Dick Joyce

Personal information
- Born: Richard John Joyce 1 May 1946 (age 80) Wellington, New Zealand
- Height: 194 cm (6 ft 4 in)
- Weight: 89 kg (196 lb)

Sport
- Sport: Rowing

Medal record
Men's rowing
Representing New Zealand
Olympic Games
| Gold medal – first place | 1968 Mexico | Coxed four |
| Gold medal – first place | 1972 Munich | Eight |
World Rowing Championships
| Bronze medal – third place | 1970 St. Catharines | Eight |
European Rowing Championships
| Gold medal – first place | 1971 Copenhagen | Eight |

= Dick Joyce (rower) =

New Zealand rower (born 1946)

Richard John Joyce (born 1 May 1946) is a former New Zealand rower who won two Olympic gold medals during his career.
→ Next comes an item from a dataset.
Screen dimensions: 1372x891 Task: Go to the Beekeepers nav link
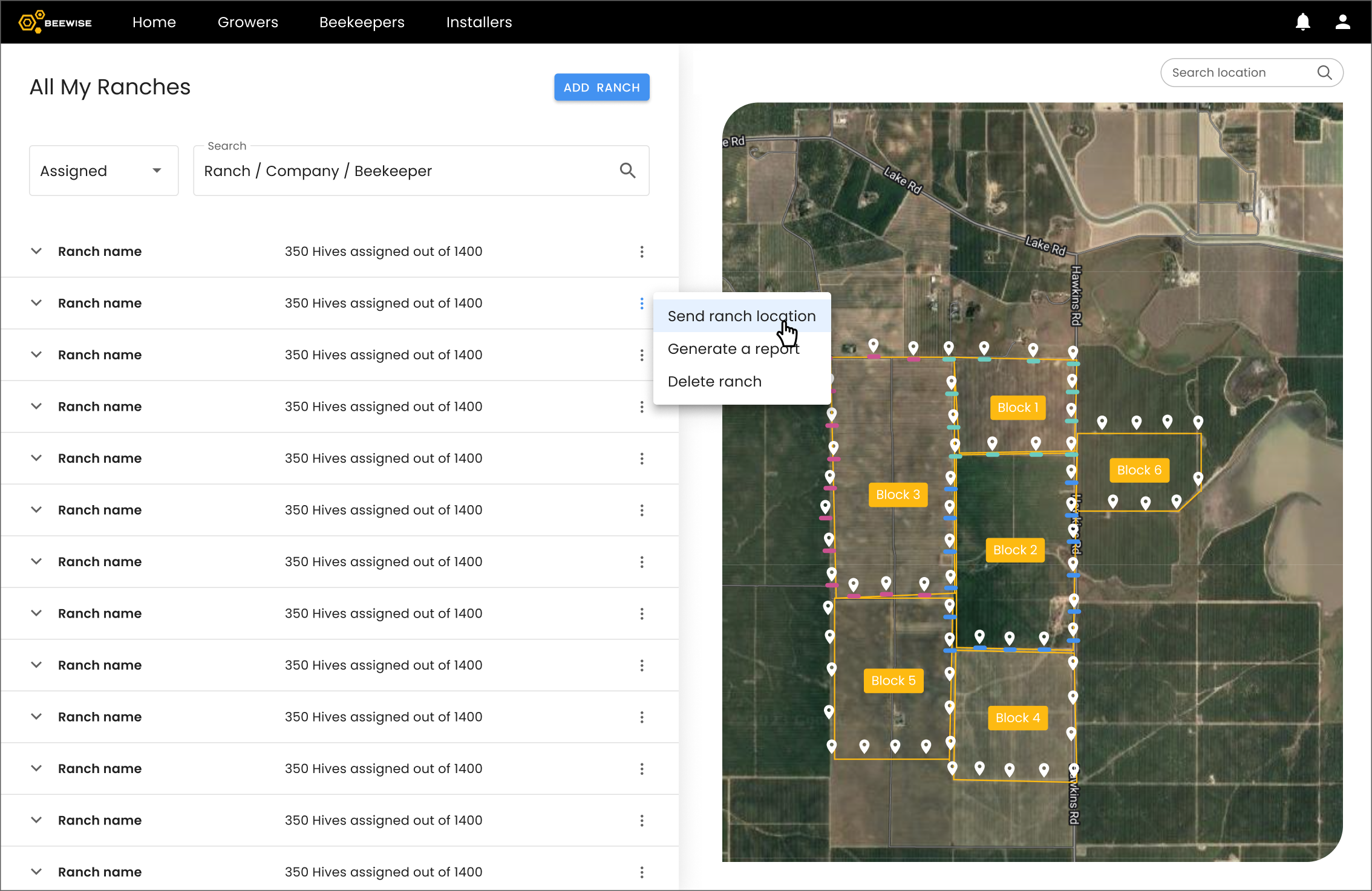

Joyce was born in 1946 in Wellington, New Zealand. For the 1968 Summer Olympics, New Zealand qualified an eight and had a pool of four rowers and a cox as a travelling reserve; Joyce was part of this reserve. Preparations were held in Christchurch at Kerr's Reach on the Avon River. The reserve rowers were unhappy with the "spare parts" tag and felt that they were good enough to perhaps win a medal if put forward as a coxed four. The manager, Rusty Robertson, commented about them that they were "the funniest looking crew you've ever seen". There were stern discussions with the New Zealand selectors. In a training run, the coxed four was leading the eight over the whole race. In the end, the reserve rowers got their way and New Zealand entered both the coxed four and the eight. Joyce won the Olympic coxed four event along with Dudley Storey, Ross Collinge, Warren Cole and Simon Dickie (cox); this was New Zealand's first gold medal in rowing. He was 22 and had just finished his mechanical engineering degree. The crew's boat was sold to a rowing club to recoup costs, and ended up in splinters after a road crash. At the 1972 Summer Olympics in Munich he teamed with Tony Hurt, Wybo Veldman, John Hunter, Lindsay Wilson, Joe Earl, Trevor Coker, Gary Robertson and Simon Dickie (cox) to win the eights.

Joyce is one of only fifteen New Zealanders to have won two or more Olympic gold medals. He later owned an engineering business in Seaview, an industrial suburb of Lower Hutt. He has always been associated with the Hutt Valley and belongs to the Hutt Valley club, but has moved and as of 2012 lived in Porirua. He is a life member of Wellington Rowing Club and currently coaches its masters squad.